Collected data
※ ※ ※

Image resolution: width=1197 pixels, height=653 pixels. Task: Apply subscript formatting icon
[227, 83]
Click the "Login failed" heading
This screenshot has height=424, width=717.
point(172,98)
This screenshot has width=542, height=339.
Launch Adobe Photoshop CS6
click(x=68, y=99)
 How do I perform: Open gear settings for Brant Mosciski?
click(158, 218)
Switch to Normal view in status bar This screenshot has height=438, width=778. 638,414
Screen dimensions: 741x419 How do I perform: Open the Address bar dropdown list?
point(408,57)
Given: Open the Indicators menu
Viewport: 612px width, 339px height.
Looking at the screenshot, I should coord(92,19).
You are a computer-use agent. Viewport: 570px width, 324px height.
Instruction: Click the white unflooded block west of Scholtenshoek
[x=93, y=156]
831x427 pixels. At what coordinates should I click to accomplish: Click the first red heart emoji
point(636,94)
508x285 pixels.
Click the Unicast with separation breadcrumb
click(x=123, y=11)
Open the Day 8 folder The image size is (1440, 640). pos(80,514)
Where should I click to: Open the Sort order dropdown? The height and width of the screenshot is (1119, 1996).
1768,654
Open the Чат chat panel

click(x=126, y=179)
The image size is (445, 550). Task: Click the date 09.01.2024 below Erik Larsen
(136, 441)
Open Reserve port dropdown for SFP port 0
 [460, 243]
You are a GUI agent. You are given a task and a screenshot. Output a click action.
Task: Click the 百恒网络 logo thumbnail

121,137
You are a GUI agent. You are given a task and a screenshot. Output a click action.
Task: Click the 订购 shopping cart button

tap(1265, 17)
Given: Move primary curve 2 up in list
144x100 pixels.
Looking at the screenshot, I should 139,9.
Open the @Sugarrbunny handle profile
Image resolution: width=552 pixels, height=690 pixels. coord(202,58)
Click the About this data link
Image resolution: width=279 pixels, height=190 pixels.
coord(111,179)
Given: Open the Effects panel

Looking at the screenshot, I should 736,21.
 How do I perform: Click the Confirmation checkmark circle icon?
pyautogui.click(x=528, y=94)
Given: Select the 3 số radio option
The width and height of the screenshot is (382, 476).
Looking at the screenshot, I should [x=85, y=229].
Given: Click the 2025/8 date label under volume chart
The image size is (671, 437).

※ ※ ※

All of the data above should be reproduced verbatim.

## [ANSWER BOX]
Image resolution: width=1197 pixels, height=653 pixels. Task: Apply subscript formatting icon
[227, 83]
Click the "Login failed" heading
This screenshot has height=424, width=717.
point(172,98)
This screenshot has width=542, height=339.
Launch Adobe Photoshop CS6
click(x=68, y=99)
 How do I perform: Open gear settings for Brant Mosciski?
click(158, 218)
Switch to Normal view in status bar This screenshot has height=438, width=778. 638,414
Screen dimensions: 741x419 How do I perform: Open the Address bar dropdown list?
point(408,57)
Given: Open the Indicators menu
Viewport: 612px width, 339px height.
Looking at the screenshot, I should coord(92,19).
You are a computer-use agent. Viewport: 570px width, 324px height.
Instruction: Click the white unflooded block west of Scholtenshoek
[x=93, y=156]
831x427 pixels. At what coordinates should I click to accomplish: Click the first red heart emoji
point(636,94)
508x285 pixels.
Click the Unicast with separation breadcrumb
click(x=123, y=11)
Open the Day 8 folder The image size is (1440, 640). pos(80,514)
Where should I click to: Open the Sort order dropdown? The height and width of the screenshot is (1119, 1996).
1768,654
Open the Чат chat panel

click(x=126, y=179)
The image size is (445, 550). Task: Click the date 09.01.2024 below Erik Larsen
(136, 441)
Open Reserve port dropdown for SFP port 0
 [460, 243]
You are a GUI agent. You are given a task and a screenshot. Output a click action.
Task: Click the 百恒网络 logo thumbnail

121,137
You are a GUI agent. You are given a task and a screenshot. Output a click action.
Task: Click the 订购 shopping cart button

tap(1265, 17)
Given: Move primary curve 2 up in list
144x100 pixels.
Looking at the screenshot, I should 139,9.
Open the @Sugarrbunny handle profile
Image resolution: width=552 pixels, height=690 pixels. coord(202,58)
Click the About this data link
Image resolution: width=279 pixels, height=190 pixels.
coord(111,179)
Given: Open the Effects panel

Looking at the screenshot, I should 736,21.
 How do I perform: Click the Confirmation checkmark circle icon?
pyautogui.click(x=528, y=94)
Given: Select the 3 số radio option
The width and height of the screenshot is (382, 476).
Looking at the screenshot, I should [x=85, y=229].
Given: Click the 2025/8 date label under volume chart
The image size is (671, 437).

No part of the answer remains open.